The response must be made up of the lines in the entries below that contain "house".
::::
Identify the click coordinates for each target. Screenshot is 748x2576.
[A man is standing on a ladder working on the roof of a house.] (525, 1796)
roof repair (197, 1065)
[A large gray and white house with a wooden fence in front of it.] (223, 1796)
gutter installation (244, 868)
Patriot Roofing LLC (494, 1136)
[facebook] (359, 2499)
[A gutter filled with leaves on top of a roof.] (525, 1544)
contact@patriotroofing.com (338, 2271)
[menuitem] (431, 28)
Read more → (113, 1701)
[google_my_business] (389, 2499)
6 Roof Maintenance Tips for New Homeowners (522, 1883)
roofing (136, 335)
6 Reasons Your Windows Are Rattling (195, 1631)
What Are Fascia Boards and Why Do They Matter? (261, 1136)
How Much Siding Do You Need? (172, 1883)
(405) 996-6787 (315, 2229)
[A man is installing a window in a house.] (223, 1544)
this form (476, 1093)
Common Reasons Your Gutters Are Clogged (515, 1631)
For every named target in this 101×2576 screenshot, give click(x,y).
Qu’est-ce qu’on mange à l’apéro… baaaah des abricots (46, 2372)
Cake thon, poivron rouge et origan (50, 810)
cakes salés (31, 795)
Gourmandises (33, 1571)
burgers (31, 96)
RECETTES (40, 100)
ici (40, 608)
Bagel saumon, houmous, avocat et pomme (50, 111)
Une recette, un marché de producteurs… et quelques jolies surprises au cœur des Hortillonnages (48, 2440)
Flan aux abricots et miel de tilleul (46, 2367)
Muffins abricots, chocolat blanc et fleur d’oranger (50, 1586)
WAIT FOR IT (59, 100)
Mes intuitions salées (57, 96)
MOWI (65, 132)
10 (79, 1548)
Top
::::
▶ _THE ANSWER_
[A man is standing on a ladder working on the roof of a house.] (525, 1796)
[A large gray and white house with a wooden fence in front of it.] (223, 1796)
[A man is installing a window in a house.] (223, 1544)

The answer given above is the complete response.